A locked case sits in a closet, filled with the scrapbook of a life never lived. At times it feels like a coffin for the side of my being that will never see daylight, never speak with my voice. At others it feels like a hope chest, preparing for the day when my love might ask me to open it.
8 years ago. Thursday, November 23, 2017 at 5:18 AM

There are quite a few tropes around sexuality that we often take for granted.  One of them is the notion of the loud homophobe being a closeted homosexual.  Many in the LGBTQIA+ community resent this as a weaponisation of their identities, and others I know tell me it's true often enough to be useful. I can't speak to that, although I will say that listening to how preachers describe various things as "temptation" could be illustrative of their own desires.

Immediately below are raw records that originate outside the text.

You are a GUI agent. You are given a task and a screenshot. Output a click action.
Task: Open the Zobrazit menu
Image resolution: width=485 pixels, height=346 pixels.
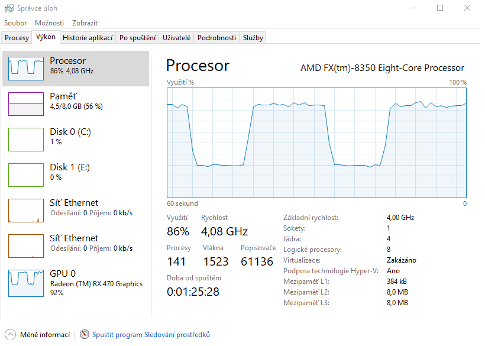coord(85,23)
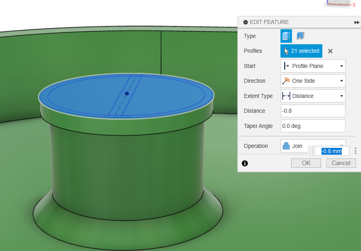Image resolution: width=361 pixels, height=251 pixels.
Task: Cancel the Edit Feature dialog
Action: (341, 163)
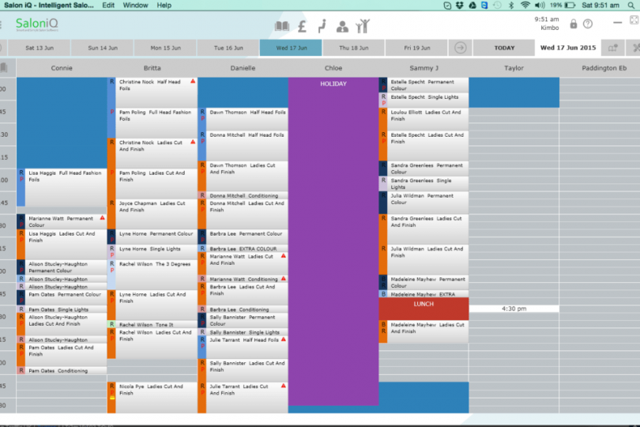Jump to TODAY in the calendar

(504, 48)
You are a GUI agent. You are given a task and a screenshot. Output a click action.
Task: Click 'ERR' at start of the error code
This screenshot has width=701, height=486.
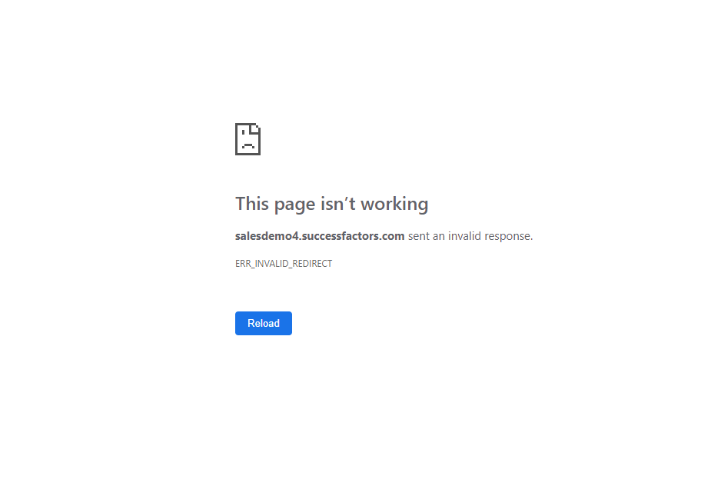pos(243,264)
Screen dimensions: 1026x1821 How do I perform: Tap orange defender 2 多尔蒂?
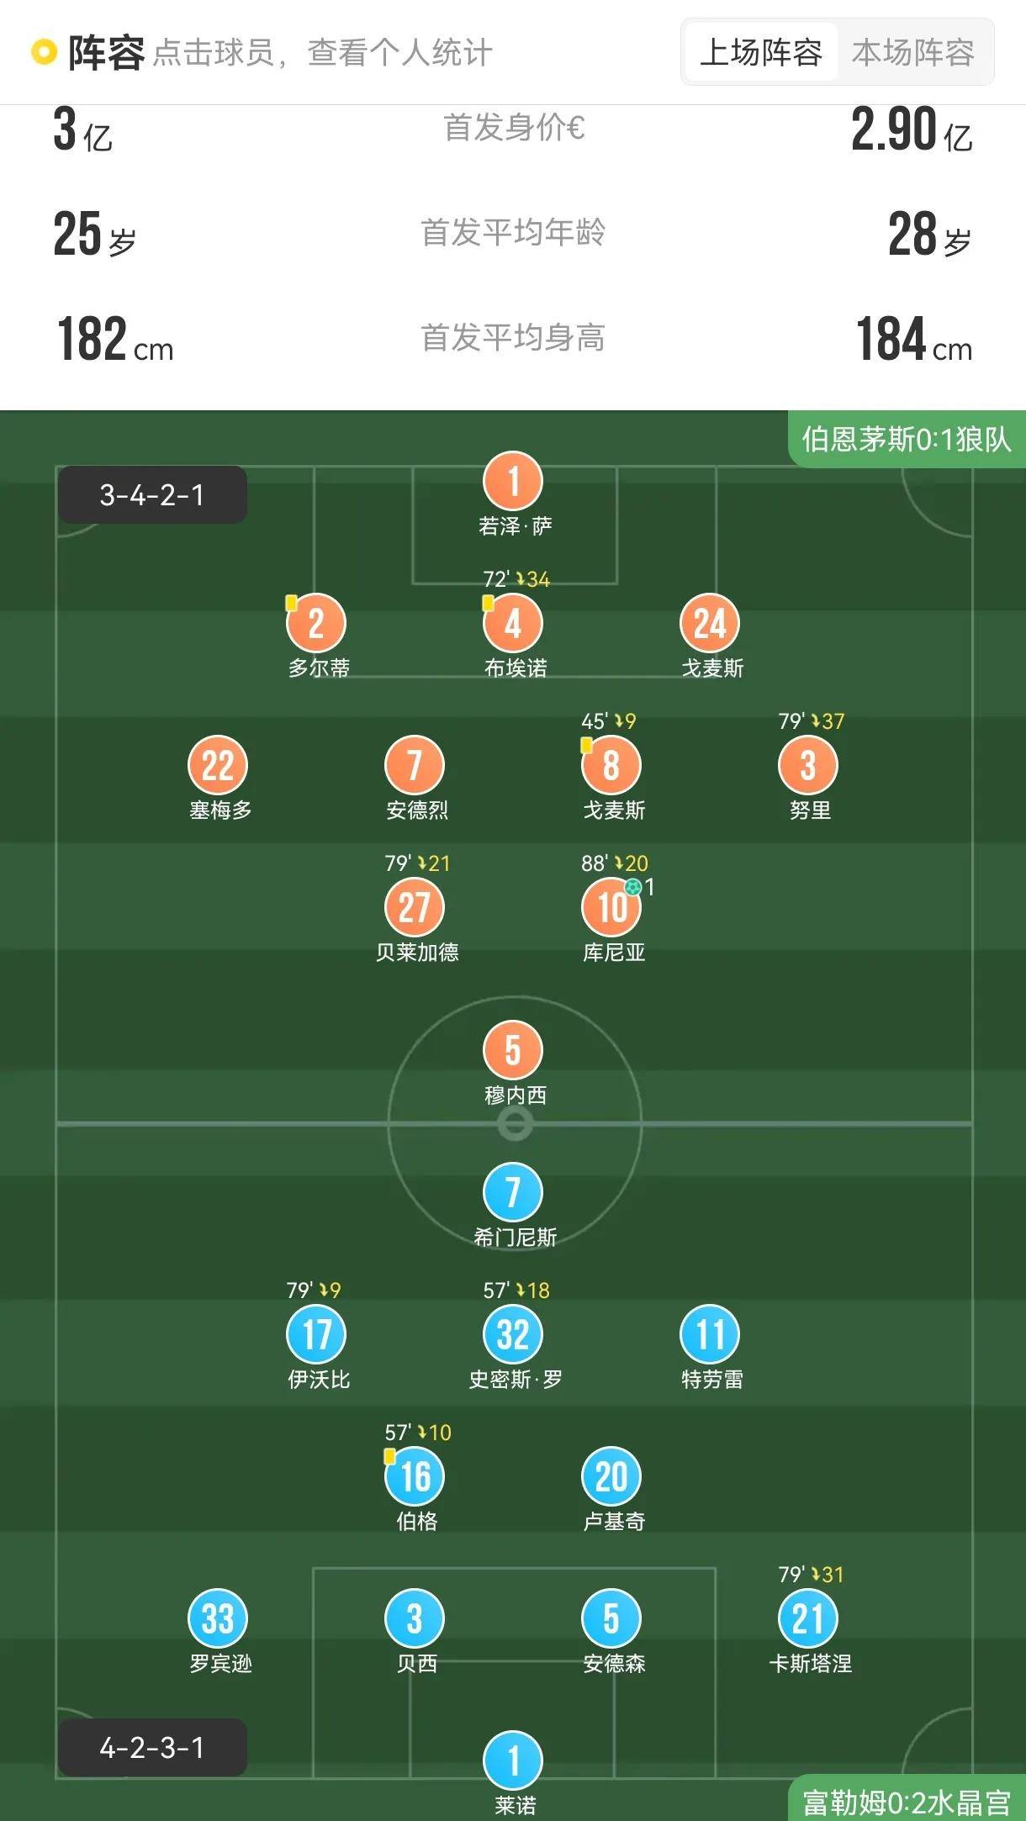point(316,624)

Growing up kinky, my exposure to the more vanilla sexual content was kind of unmotivating.  I found myself uninterested in looking at genitals, especially when they were rubbing together.  I was already working out that the kinky stuff was my version of this, and I ended up becoming a kind of prude that I suspect a lot of us were.  I took a misguided pride in the fact that I wasn't interested in the "porn" my peers were making fools of themselves over, while being utterly ashamed at the stuff that did interest me.

I still do this.  I've tried to stop doing some of the more obvious "tells", though.  Ever since Jillian Keenan wrote about how she used the term "S&M" instead of "BDSM" to mask herself as an outsider, I realise I have done exactly this.  But I remain rather sexless in person.

I was reminded of this phenomenon by the latest draft of the Shiniez series of BDSM relationship comics.  If you have not picked this up yet, it is a must-read!  The drafts are often posted to DeviantArt, and yesterday's installment contained these panels, which flash back to two long-standing characters revealing their kinky sides to each other at university:

That is my one regret: I never made a friend around whom I could be myself in a way I can't be around others.